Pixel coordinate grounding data
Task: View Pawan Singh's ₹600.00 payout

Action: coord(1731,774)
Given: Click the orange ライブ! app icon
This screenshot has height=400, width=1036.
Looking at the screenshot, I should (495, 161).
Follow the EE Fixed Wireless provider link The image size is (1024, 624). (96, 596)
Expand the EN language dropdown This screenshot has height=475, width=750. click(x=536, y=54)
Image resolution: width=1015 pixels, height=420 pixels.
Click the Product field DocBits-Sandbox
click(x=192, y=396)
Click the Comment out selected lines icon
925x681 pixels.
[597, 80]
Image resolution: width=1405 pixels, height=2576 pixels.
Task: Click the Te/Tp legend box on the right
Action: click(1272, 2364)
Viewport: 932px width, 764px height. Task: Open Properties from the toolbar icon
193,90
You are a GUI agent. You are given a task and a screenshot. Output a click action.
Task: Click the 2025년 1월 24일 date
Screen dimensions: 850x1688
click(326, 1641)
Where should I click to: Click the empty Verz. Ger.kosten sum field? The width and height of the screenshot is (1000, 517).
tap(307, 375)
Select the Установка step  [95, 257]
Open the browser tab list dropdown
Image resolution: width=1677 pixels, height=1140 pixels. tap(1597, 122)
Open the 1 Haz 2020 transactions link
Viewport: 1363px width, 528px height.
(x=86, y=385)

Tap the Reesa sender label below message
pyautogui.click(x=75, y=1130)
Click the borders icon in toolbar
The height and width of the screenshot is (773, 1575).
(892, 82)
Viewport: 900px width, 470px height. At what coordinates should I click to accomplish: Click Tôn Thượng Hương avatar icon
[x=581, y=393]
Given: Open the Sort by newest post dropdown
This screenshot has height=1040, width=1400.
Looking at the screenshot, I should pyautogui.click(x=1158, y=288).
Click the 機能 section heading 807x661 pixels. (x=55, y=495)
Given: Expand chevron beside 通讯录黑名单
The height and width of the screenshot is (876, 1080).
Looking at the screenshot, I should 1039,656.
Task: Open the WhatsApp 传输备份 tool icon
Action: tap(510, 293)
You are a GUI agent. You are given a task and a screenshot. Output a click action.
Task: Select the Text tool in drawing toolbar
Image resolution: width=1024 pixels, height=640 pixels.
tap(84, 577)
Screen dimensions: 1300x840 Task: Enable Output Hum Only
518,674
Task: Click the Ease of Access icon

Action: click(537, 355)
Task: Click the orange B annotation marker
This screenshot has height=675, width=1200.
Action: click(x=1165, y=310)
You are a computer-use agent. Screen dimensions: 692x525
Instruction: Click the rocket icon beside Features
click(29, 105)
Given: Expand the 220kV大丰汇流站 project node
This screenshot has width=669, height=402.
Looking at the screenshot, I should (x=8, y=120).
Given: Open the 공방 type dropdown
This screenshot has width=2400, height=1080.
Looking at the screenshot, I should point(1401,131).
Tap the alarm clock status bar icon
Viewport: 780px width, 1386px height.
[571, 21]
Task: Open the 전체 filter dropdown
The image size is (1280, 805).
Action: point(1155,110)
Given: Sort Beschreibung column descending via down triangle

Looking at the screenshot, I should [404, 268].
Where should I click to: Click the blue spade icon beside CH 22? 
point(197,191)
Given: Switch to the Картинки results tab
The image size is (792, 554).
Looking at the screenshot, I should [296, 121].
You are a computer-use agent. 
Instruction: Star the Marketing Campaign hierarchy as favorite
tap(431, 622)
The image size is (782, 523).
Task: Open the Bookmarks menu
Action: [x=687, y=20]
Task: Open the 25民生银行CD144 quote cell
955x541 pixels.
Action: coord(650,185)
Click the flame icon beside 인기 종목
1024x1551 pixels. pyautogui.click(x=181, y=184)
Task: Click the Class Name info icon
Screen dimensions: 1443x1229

TASK DESCRIPTION: Look above for the line holding "Task: Click the 2025년 1월 24일 date" and the line holding "Select the Установка". Retype both, and every line between them, word for word and nothing else.

EXERCISE ANSWER:
Task: Click the 2025년 1월 24일 date
Screen dimensions: 850x1688
click(326, 1641)
Where should I click to: Click the empty Verz. Ger.kosten sum field? The width and height of the screenshot is (1000, 517).
tap(307, 375)
Select the Установка step  [95, 257]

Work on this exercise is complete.